= Problem =
In the data below, count every line that holds the string "agent" and reply with the number alone.
The records START
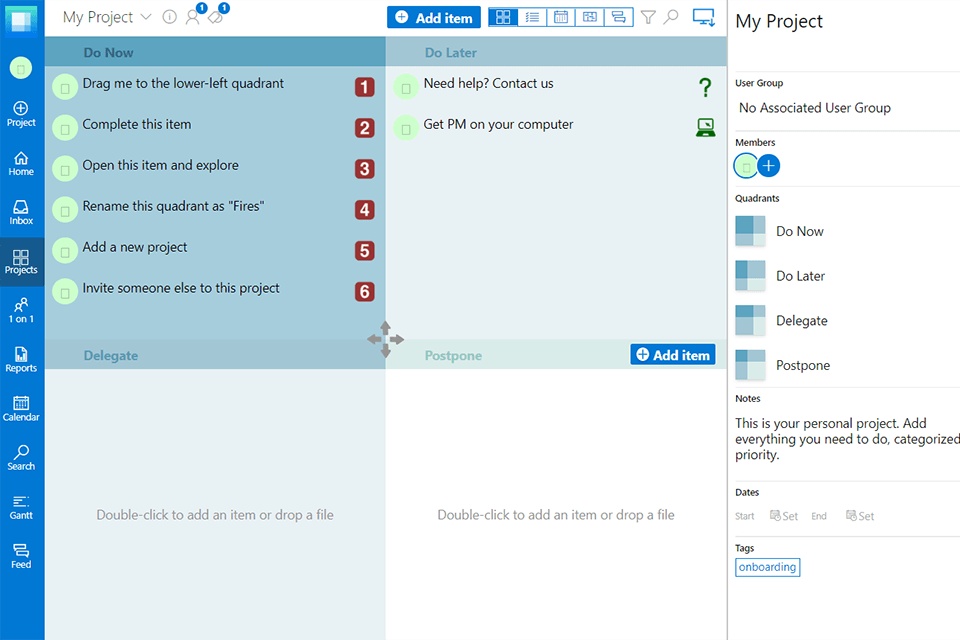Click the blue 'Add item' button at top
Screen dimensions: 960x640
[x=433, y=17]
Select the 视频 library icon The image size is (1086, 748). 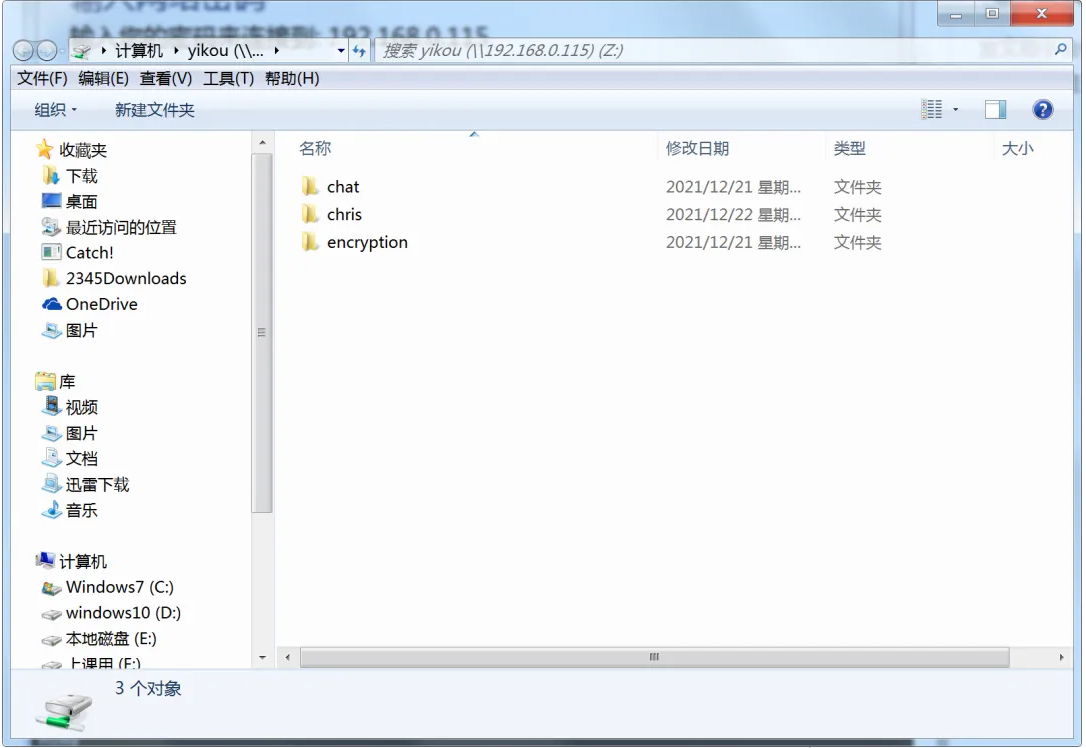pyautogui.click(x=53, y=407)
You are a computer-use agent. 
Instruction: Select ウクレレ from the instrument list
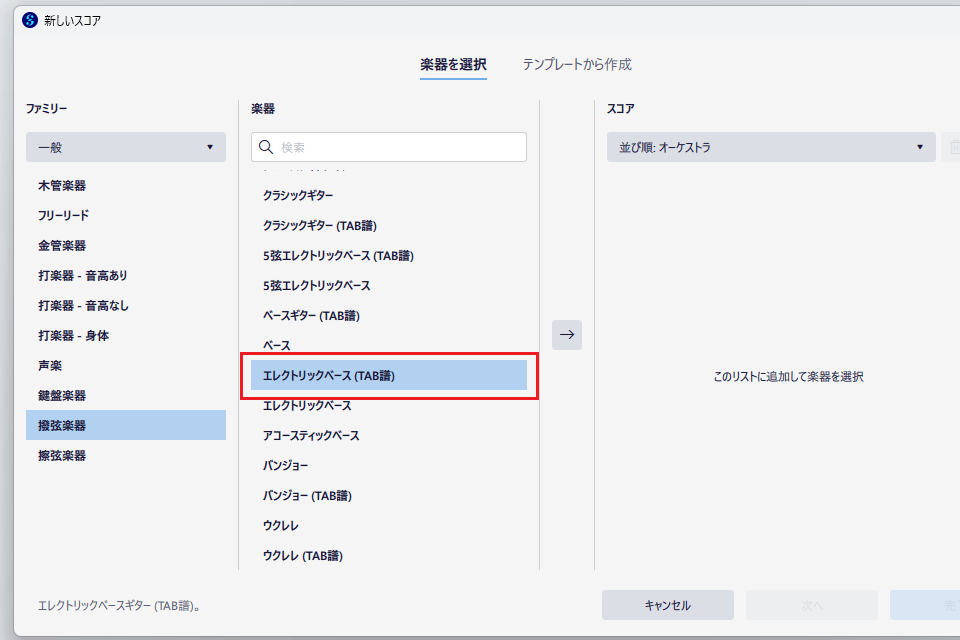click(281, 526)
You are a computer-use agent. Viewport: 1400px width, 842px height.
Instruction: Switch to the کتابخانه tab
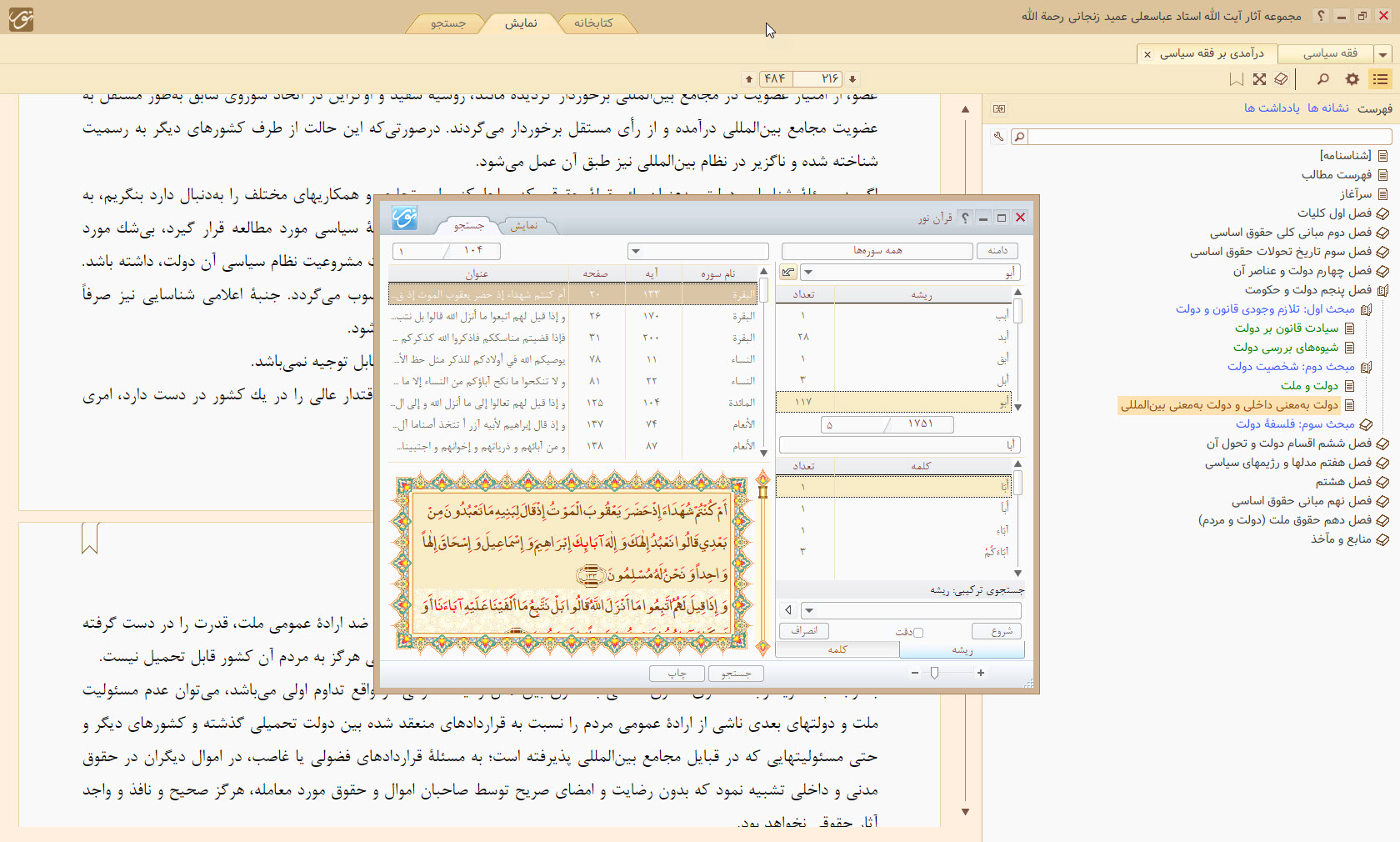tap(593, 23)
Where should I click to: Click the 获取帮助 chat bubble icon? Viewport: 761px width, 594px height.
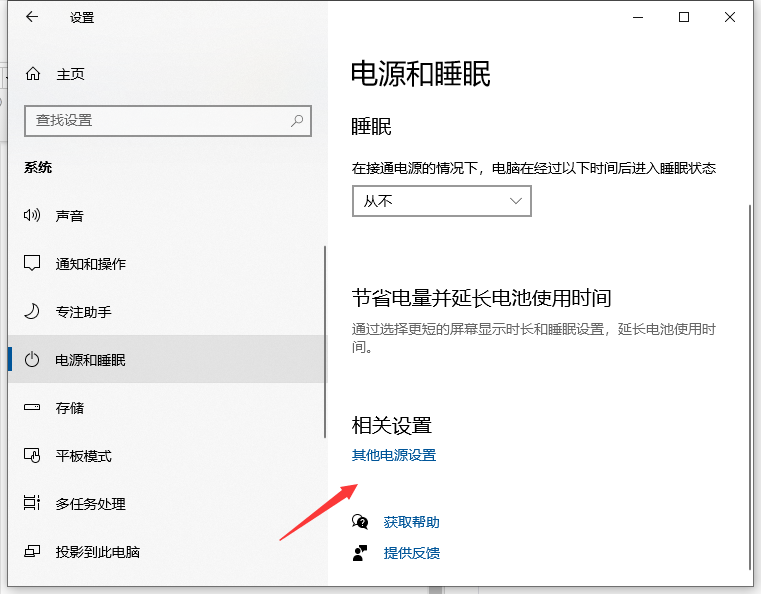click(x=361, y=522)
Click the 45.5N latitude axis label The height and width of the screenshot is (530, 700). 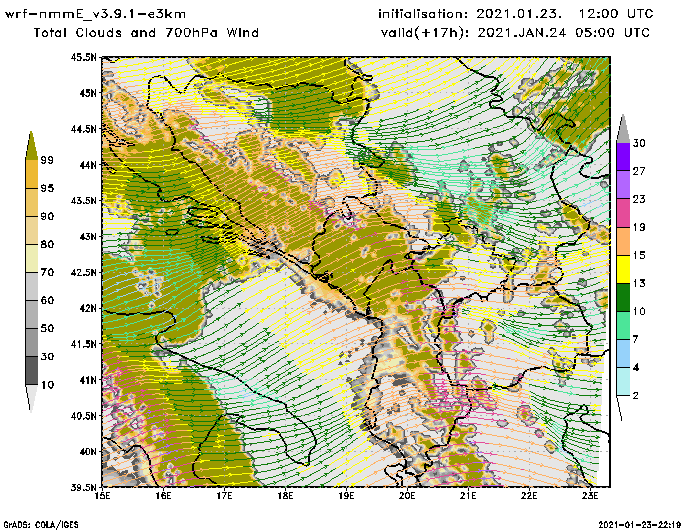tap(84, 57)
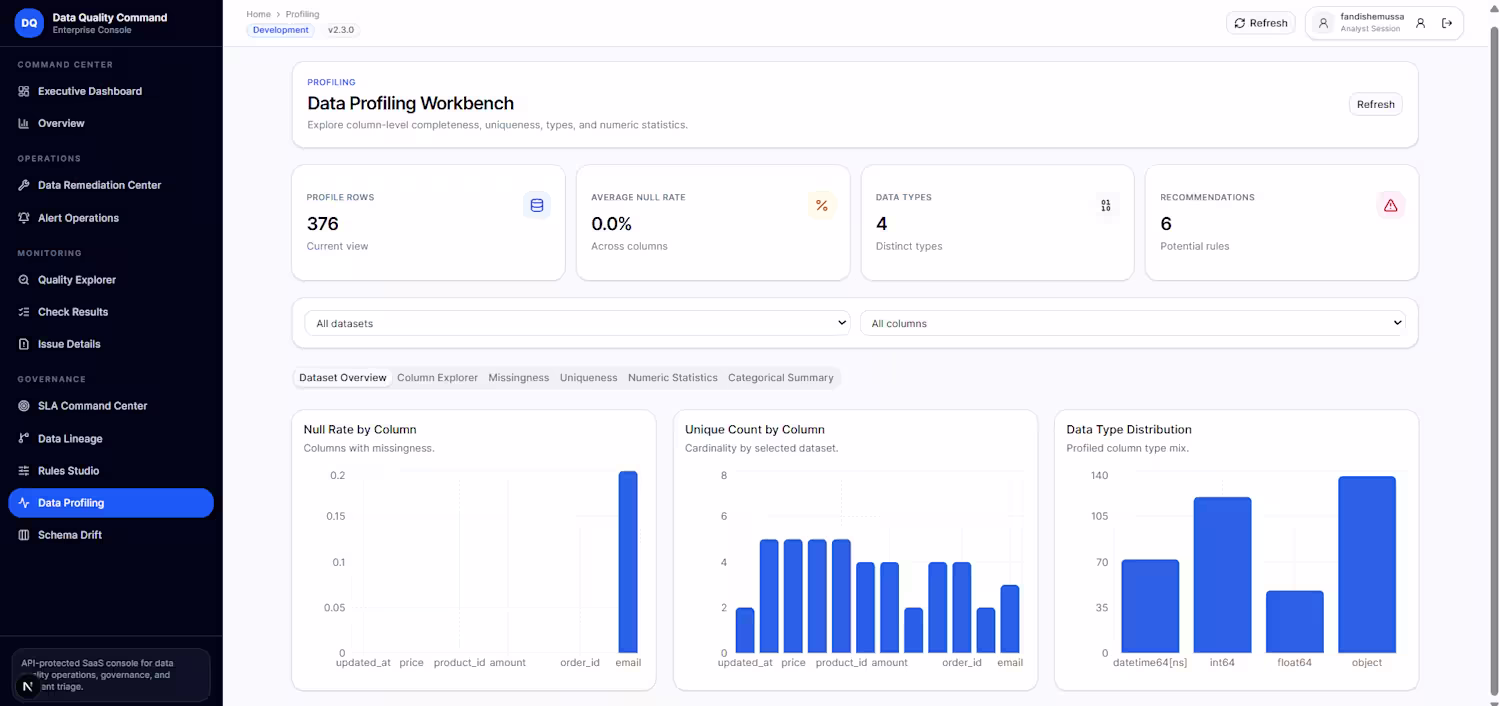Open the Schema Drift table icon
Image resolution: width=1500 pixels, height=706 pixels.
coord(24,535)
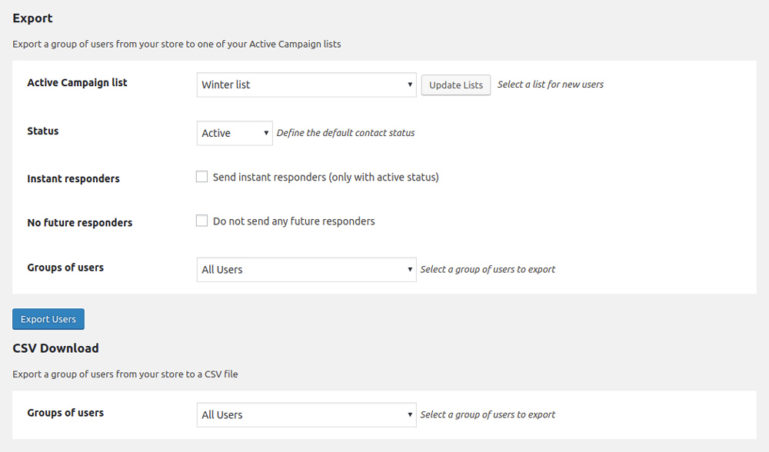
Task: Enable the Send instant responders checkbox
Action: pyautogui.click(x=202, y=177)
The records END
= Exercise output =
2